Her dual service raises serious problems that go beyond potential conflicts of interest. The Founders understood that the consolidation of government authority in too few hands paves the road to autocracy, and they wisely sought to spread state power broadly throughout the three branches of government. “The accumulation of all powers, legislative, executive and judicial in the same hands, whether of one, a few, or many, and whether hereditary, self–appointed, or elective, may justly be pronounced the very definition of tyranny,” James Madison wrote in Federalist No. 51.

Yet for decades, Nevada lawmakers of both major parties have ignored the state constitution’s separation of powers clause while the courts have looked the other way or hidden behind legal technicalities to avoid confronting the obvious. The high court, however, had little choice but to take up the matter after Judge Richard Scotti granted a defense motion last year to throw out DUI charges against two Las Vegas defendants because of Ms. Scheible’s role as both lawmaker and law enforcer.

Enter the attorneys for the Legislative Counsel Bureau, who — if they had any respect for the taxpayers and the law — would have informed Ms. Scheible that she was in an untenable legal position. Instead, Kevin Powers, the LCB’s chief litigator, told the justices during oral arguments that the separation of powers clause doesn’t mean what it clearly says. “A deputy district attorney never exercises a function of any branch of government when involved in the prosecution,” he said, “because they are not the district attorney; they assist the district attorney.”

To put all this in perspective, it’s worth remembering that these same LCB attorneys advised the Democratic legislative leaders in 2019 that they would be on firm legal footing if they extended two “temporary” tax hikes by a simple majority vote even though the state constitution demands that any tax increase or revenue-generating bill be approved by a two-thirds vote in both houses. The state Supreme Court, citing the plain language of the law, rejected such feeble reasoning in a unanimous ruling.

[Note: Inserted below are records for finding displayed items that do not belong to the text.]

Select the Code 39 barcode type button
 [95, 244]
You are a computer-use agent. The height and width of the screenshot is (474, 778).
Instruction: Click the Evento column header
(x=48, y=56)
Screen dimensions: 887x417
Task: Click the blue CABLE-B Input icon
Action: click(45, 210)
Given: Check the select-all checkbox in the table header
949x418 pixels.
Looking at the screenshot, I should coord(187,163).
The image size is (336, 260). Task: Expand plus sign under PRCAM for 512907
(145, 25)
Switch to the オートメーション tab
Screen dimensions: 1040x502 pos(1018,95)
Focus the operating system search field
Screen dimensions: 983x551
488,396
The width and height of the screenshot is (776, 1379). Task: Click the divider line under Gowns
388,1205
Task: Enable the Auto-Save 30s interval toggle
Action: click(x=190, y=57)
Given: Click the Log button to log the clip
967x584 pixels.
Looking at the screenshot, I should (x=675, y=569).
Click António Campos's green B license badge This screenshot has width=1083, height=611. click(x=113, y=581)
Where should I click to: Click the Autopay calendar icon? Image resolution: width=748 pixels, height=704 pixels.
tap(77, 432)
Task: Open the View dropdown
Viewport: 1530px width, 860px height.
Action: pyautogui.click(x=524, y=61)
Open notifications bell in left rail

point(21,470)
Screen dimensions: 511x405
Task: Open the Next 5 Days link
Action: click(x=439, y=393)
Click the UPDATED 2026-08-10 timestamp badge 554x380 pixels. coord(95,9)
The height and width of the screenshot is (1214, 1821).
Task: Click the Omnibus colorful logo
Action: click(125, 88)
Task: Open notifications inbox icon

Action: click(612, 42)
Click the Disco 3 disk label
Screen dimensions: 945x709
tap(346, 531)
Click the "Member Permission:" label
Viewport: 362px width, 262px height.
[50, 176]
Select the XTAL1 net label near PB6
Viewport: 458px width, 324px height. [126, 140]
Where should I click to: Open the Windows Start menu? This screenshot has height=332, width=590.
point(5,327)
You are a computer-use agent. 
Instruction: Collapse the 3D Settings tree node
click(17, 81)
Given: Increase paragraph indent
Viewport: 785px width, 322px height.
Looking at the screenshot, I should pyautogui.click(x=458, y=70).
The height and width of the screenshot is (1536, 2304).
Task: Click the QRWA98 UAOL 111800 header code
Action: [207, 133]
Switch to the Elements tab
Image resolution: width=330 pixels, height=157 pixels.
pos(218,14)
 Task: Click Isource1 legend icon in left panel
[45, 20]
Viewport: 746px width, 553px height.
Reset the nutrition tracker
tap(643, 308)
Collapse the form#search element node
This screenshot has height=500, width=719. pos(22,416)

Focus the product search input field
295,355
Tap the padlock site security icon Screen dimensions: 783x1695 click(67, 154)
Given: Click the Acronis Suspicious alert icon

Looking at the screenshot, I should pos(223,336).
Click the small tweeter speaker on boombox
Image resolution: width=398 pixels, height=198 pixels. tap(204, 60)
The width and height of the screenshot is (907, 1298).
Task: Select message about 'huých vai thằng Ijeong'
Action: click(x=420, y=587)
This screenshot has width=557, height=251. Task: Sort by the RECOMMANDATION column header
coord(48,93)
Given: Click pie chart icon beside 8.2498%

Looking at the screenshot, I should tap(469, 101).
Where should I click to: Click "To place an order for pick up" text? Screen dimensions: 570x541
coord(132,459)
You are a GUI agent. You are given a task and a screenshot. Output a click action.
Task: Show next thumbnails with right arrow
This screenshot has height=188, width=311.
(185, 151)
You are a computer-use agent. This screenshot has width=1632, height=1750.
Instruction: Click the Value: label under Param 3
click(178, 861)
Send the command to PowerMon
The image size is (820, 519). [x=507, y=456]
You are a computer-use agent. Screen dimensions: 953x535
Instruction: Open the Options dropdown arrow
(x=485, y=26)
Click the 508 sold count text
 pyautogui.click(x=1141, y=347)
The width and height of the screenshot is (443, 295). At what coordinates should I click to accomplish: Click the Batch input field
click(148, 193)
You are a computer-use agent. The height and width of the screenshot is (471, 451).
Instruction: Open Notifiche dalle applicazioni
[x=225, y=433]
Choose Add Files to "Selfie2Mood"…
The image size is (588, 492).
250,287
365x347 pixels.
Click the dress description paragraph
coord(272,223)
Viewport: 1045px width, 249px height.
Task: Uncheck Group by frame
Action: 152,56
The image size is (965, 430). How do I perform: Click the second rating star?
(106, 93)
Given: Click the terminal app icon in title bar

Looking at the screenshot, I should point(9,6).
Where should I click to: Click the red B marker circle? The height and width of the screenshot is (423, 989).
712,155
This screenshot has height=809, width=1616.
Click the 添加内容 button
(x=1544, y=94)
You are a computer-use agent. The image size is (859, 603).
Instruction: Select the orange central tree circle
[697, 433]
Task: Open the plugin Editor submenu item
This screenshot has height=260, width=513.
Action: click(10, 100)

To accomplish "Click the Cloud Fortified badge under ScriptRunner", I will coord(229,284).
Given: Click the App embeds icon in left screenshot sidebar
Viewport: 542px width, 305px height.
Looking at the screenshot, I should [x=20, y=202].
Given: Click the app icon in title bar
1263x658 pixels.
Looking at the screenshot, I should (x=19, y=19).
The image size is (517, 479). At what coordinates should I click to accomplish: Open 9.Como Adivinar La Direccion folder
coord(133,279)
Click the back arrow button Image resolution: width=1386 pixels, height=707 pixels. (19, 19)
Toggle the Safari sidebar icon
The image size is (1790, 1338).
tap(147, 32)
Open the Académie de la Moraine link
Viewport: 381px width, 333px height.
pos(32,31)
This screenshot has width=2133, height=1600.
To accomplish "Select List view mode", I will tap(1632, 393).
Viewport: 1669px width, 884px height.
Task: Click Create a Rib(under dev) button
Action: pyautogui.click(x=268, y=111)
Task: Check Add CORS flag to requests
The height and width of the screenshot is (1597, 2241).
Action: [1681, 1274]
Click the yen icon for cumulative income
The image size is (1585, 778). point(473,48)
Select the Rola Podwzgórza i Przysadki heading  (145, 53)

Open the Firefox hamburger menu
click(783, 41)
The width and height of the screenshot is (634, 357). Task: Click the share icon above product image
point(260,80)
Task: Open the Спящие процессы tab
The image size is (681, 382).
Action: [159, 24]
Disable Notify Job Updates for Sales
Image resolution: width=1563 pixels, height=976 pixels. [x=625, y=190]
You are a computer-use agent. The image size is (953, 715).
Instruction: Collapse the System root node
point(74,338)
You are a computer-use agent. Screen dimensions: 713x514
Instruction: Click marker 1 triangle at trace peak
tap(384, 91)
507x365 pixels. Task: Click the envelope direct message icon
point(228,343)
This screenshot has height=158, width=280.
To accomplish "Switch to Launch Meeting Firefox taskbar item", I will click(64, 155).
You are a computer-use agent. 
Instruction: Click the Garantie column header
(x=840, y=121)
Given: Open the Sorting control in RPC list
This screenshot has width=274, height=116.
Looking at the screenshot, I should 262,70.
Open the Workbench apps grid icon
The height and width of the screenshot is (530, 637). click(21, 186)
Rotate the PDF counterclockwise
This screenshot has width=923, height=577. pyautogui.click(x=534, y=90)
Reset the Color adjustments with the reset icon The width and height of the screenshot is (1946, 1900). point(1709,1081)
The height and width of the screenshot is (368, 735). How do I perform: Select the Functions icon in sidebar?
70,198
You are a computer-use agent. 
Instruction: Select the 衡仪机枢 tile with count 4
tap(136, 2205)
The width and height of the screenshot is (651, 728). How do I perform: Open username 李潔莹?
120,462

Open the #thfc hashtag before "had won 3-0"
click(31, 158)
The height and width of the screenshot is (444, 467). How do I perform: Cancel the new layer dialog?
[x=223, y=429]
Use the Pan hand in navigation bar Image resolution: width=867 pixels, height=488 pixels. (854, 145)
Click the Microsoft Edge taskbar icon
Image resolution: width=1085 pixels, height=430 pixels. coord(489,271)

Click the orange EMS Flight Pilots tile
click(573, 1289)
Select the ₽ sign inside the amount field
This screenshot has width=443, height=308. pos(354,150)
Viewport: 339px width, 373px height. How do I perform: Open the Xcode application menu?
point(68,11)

Now the LCB follows up that embarrassment with Mr. Powers’ preposterous argument that a prosecutor seeking to potentially take away an individual’s liberty is not actually exercising a “function” of government — a legal analysis that wouldn’t survive scrutiny in a high school moot court competition. Justice Douglas Herndon was being kind when he called such reasoning “disingenuous.”

It remains to be seen, however, whether the justices will tackle the issue at hand or again cite technicalities to delay judgment. Chief Justice James Hardesty suggested that it might be proper for the lower courts to more completely examine the matter before the high court steps in.

Either way, the court won’t be able to avoid the question much longer. At least one other lawsuit challenging public employees in the Legislature is pending and defense attorneys continue to raise challenges in cases involving Ms. Scheible and Nicole Cannizzaro, a second Clark County prosecutor who serves in Carson City.

The state’s separation of powers clause is clear — and it’s well past time for Nevada’s highest court to recognize that. Meanwhile, LCB attorneys should stop providing dubious legal cover for the Democratic majorty to skirt the state constitution.